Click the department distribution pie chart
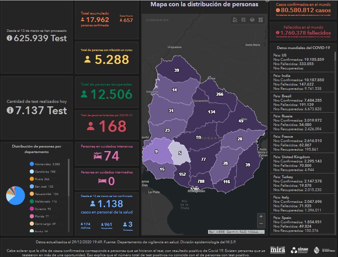 coord(16,196)
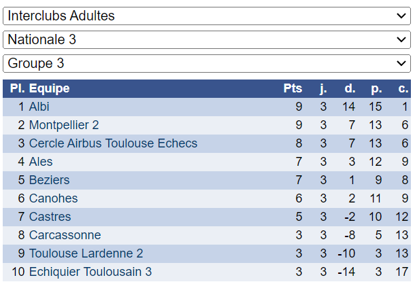Image resolution: width=415 pixels, height=282 pixels.
Task: Open Echiquier Toulousain 3 team link
Action: pyautogui.click(x=90, y=272)
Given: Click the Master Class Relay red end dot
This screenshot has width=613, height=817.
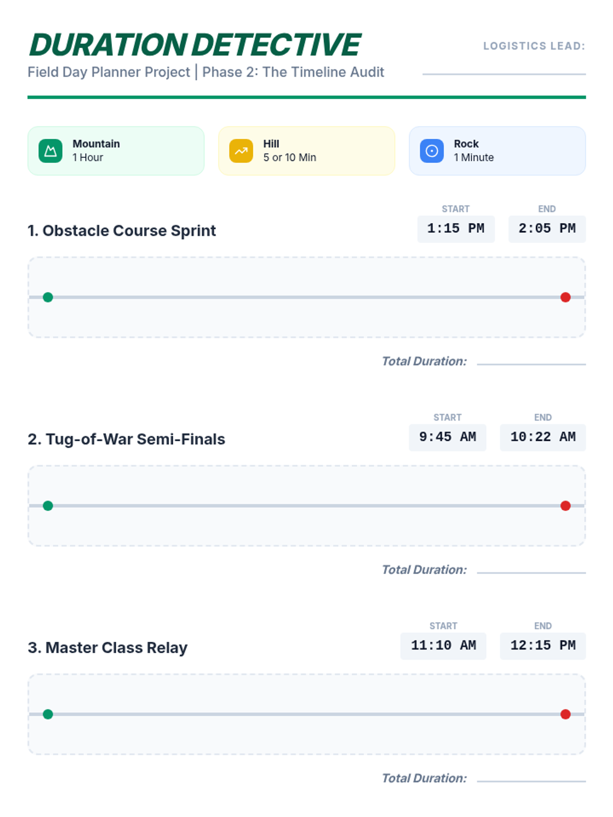Looking at the screenshot, I should (565, 714).
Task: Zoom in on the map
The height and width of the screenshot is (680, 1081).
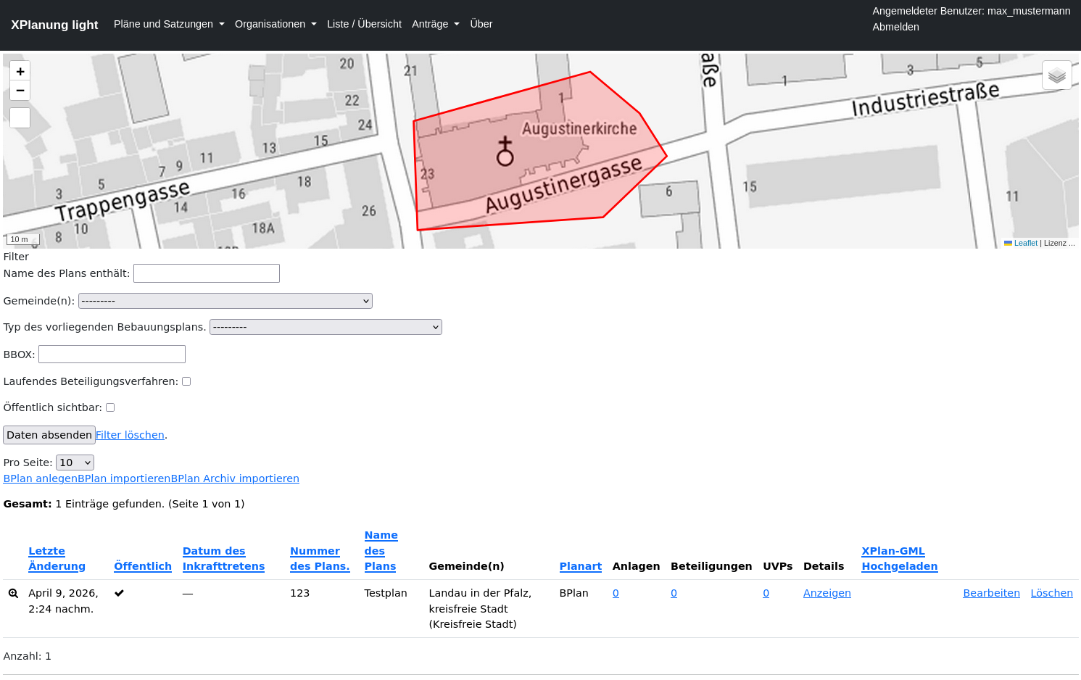Action: click(20, 71)
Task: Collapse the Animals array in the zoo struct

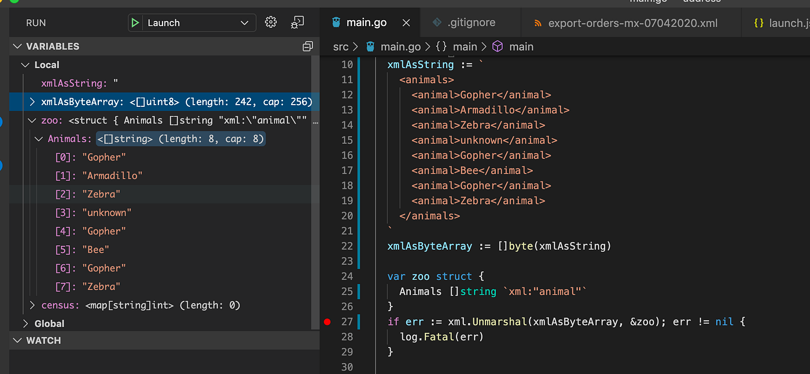Action: (x=38, y=139)
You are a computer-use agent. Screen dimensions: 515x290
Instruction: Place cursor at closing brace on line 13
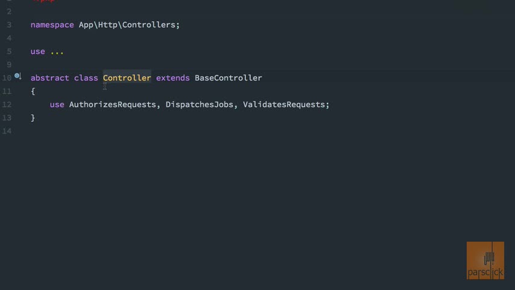(33, 118)
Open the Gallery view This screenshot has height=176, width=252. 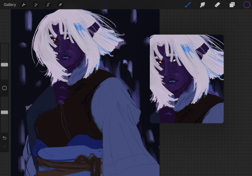click(x=10, y=5)
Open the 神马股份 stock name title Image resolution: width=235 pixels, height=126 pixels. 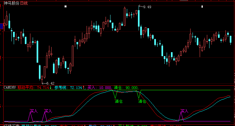pyautogui.click(x=12, y=3)
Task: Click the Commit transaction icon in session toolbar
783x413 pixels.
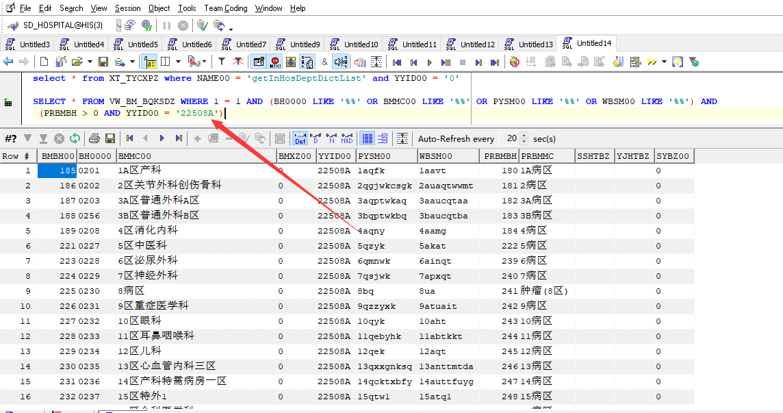Action: coord(202,25)
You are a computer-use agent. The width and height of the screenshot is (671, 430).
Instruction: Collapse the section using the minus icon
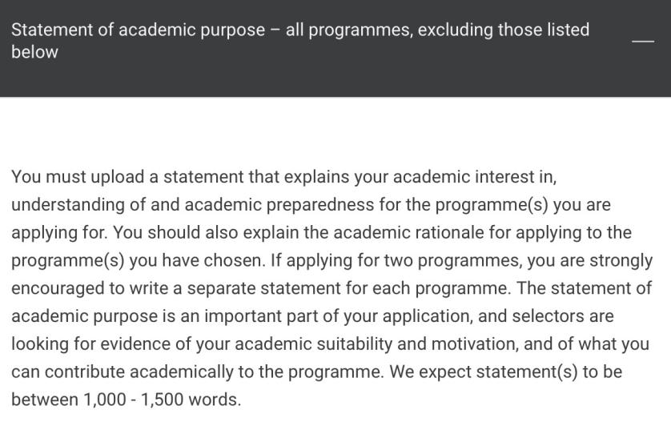[643, 41]
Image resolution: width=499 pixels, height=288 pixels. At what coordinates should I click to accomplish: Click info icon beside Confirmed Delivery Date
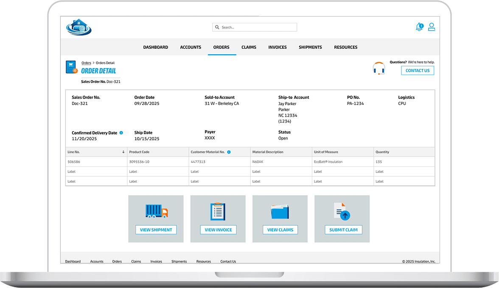click(121, 133)
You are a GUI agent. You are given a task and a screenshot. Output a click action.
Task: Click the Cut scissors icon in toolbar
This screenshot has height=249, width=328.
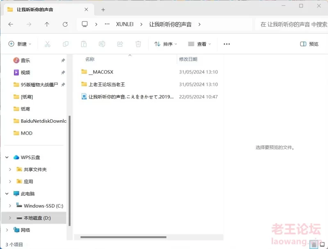pos(47,44)
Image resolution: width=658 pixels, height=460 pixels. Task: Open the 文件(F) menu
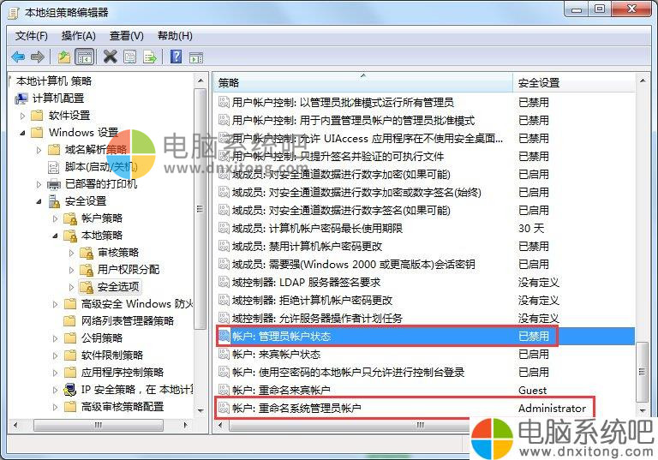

▶ WORK REQUEST: What lines above contain the word "toolbar"? Return each such line.

▶ EXPECTED ANSWER:
Task: Click the Commit transaction icon in session toolbar
Task: Click the Cut scissors icon in toolbar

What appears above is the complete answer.